Yes. Actually, this is something I've been thinking about a lot recently and have also witnessed in practice.
Given the driving force of large model capabilities, an important point is that if you can create a product, you won't be easily marginalized by platform.
First, many of today's so-called platforms are built on past experience points. At this time, the products made with agents bring a brand-new experience to users.
Just to answer your question, I won't go into details about what an agent is and the specific differences it brings to enterprises. But it's very clear.
Let me give you some examples. Take the search field. Google has been in this business for so many years. Today, products like ChatGPT, you can also consider OpenAI's ChatGPT as a kind of trend, have led to a gradual decline in some of Google's vertical search traffic. It's the same in China.
I even made a special video called, The Death of Search Engines. Besides search in the programming field, products like GitHub Copilot are emerging. When big programming tools like Visual Studio were very powerful, they were all in one product. But GitHub Copilot has developed extremely rapidly and offers a completely different user experience. Today, I know many companies are using such products across the board.
What I'm trying to say is that if we start from the user's perspective instead of the competitive perspective, we'll find that the experience by building products with agents is difficult to achieve with traditional software technology. At this time, you can create a new perception for users, which has nothing to do with the past.
So today, it's actually the platform that should be worried because various agents-based products might, in some aspects, really have the potential to disrupt the platform. This is the first point.
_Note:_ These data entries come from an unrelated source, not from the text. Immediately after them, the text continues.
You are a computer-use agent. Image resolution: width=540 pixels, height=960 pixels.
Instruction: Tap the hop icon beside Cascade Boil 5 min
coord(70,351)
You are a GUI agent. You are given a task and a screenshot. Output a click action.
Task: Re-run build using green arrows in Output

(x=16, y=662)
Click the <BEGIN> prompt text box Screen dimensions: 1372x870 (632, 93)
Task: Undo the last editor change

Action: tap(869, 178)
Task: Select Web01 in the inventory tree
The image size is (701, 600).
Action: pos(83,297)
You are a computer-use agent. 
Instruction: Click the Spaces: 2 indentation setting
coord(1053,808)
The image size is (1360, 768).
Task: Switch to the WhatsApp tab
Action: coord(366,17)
Second, whether it's due to the convergence of large model capabilities or the rise of open source model capabilities isn't a decisive trump card in large model operations currently.
For example, when building your product experience, you can choose to buy services, use models like GPT through API.
Your enterprise can stand on the comprehensive capabilities of all models.
So the user experience can be very good, and it won't be affected by the fact that, for example, the current financial situation leads to all major platforms opening up various APs.
Take the example of our product names in the specific area.
You can try it. Its ability to summarize meetings is, I can say with full responsibility, far better than [indiscernible]. This is the result of a [indiscernible] by a small team of ours. The user experience is so good that users are willing to pay for it. It's much better than some companies that have raised a lot of money.
If you give them APDS and ask them to summarize it, using our product name will definitely give you a better result.
Moreover, the capabilities of large models are constantly improving, which is a great advantage. It's not like traditional coding with fixed logic. Once someone comes up with better code, you'll be surpassed. But for agents, a true agent relies less on a specific model and more on the capabilities of large models themselves to make judgments.
As long as the large model capabilities improve, the capabilities of your agent-based products will also improve, and users can feel this improvement. They won't be easily replaced by a new model because the product can simply choose a better model.
Just as I mentioned, this is why agents are so promising.
First, they allow users to form a new perception.
Second, since the underlying capabilities are provided by large models, it's like using electricity provided by a power plant. The more stable the power supply, the better your electrical appliances will perform. When we were kids, the power supply was unstable, and we felt that electrical appliances were not easy to use. But when the power supply is stable, electrical appliances can be sold better.
So the second point is that the new product model based on agents actually benefits from the advancement of large model capabilities.
For a company like Tencent, although they've developed their own large model, recently, I saw they're still focusing on integrating data with the platform. But as platforms manage to do all these things, small companies might really be in trouble.
However, I want to say that during this era of rapid technological change, platforms usually move relatively slowly. At this time, if you can quickly seize the opportunity brought by this technological change and acquire enough users, you can gradually form a growth flywheel that platforms can't replace, especially platforms from the previous era, and it won't be easily marginalized.
I can give another example.
Although it has nothing to do with the agent platform for now, but I think it will soon, a product like Kingsoft Antivirus has a history of 20 years. By seizing one opportunity after another in the Internet era from the initial feature to the subsequent intermediate feature and now to current feature, it has continuously grown. Many of its contemporaries like competitor names have long since disappeared, but it still thrived today.
I think in the era of agents, we might be able to seize this opportunity to provide better services in terms of users' computer using convenience, and this is not something that a platform can simply replace.